Foreign films are evaluated under similar US rules for US public-domain status, but the GATT/URAA restoration of 1996 re-copyrighted many foreign works that had fallen into the US public domain on technicalities. Our film tool flags this when relevant.

3. Music — the Music Modernization Act

Sound recordings have always been a special case. Until 2018, they were governed by a patchwork of state laws and were effectively never going to enter the federal public domain. The Music Modernization Act (MMA) of 2018 finally gave sound recordings a federal copyright term and a clear path to the public domain:

  • Pre-1923 recordings: Public domain as of January 1, 2022.
  • 1923–1946: Public domain 100 years after publication.
  • 1947–1956: Public domain 110 years after publication.
  • 1957 through February 14, 1972: Public domain on February 15, 2067.
  • February 15, 1972 onward: Standard federal copyright term applies (95 years for works for hire).

Compositions — the underlying songwriting — are governed by the standard copyright rules summarized in section 2. A recording can be public domain while the song it performs is still under copyright (or vice versa), so both layers must be checked separately.

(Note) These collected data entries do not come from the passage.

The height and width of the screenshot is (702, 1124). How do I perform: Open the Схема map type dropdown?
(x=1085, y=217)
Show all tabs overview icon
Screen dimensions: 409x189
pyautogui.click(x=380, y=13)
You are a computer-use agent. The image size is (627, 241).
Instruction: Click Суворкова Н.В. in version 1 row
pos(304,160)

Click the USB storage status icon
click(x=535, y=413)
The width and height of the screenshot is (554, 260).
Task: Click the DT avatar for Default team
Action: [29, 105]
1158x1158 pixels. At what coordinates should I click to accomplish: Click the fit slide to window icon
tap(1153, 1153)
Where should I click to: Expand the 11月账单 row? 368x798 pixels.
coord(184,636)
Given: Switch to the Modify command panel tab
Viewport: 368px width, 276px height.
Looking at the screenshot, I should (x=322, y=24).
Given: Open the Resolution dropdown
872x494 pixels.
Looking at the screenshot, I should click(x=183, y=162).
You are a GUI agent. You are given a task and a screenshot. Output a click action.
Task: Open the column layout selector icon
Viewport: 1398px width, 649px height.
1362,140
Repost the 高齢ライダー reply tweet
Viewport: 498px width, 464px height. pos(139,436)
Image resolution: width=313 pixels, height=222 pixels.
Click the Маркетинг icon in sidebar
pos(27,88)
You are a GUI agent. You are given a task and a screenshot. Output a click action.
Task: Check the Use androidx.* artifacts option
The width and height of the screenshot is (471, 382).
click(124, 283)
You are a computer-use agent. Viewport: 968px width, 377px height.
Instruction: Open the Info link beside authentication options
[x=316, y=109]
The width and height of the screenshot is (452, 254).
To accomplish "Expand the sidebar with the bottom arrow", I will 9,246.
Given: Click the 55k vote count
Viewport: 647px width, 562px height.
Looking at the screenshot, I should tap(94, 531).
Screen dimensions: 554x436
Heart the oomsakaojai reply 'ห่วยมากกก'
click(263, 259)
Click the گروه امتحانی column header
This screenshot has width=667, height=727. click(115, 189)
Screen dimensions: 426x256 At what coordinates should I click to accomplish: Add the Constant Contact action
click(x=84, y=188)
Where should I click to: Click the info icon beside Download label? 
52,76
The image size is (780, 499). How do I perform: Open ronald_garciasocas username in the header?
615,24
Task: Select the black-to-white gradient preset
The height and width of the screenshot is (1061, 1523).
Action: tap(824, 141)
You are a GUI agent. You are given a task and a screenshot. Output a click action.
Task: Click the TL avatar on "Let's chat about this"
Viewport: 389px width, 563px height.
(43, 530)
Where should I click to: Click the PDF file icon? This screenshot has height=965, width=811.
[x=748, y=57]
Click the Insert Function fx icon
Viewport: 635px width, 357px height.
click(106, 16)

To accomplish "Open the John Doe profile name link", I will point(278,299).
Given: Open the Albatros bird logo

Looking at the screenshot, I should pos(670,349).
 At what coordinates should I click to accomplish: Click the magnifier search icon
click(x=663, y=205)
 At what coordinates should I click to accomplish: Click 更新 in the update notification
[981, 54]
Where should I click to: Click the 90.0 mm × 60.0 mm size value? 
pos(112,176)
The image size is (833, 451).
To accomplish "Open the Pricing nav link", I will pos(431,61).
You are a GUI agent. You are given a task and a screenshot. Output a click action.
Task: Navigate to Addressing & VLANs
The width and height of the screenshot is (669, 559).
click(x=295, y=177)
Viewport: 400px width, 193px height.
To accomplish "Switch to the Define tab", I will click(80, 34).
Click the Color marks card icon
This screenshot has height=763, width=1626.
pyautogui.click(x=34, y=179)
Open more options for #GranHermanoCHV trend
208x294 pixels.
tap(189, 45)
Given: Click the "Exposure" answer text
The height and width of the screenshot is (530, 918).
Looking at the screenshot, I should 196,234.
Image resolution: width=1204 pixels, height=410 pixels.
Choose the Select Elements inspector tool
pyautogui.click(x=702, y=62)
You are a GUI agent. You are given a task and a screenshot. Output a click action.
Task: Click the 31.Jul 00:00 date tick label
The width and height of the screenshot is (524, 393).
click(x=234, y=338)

Our music tool handles this distinction.

4. Renewal — the great filter

For US works published from 1928 through 1963, the original copyright lasted 28 years. To extend protection, the rights holder had to file a renewal with the US Copyright Office in the 28th year. If they failed to renew, the work entered the public domain immediately and permanently.

Studies of Copyright Office records show that roughly 85% of works from this era were never renewed. This is why so many mid-century films, songs, and books are public domain today — and why renewal records are the single most important data source our tools consult for works from this period.

5. Orphan works are NOT public domain

An orphan work is a work that is still under copyright but whose rights holder cannot be identified or located. The United States has no formal orphan-work safe harbor, which means using an orphan work without permission still carries legal risk — even if a rights holder is unlikely to ever surface.

Both of our tools flag works that appear to be orphan and recommend consulting counsel before commercial use. Public-domain status and orphan status look similar from the outside, but they are legally very different.

6. How our AI applies the framework

When you search a title, the tool collects metadata from authoritative sources (TMDB and the Internet Archive for films; MusicBrainz, the Cover Art Archive, and the Internet Archive for music), identifies which statutory rule governs the work, applies that rule to the metadata, and produces a written analysis with citations. The analysis flags ambiguity, missing data, and orphan-work risk.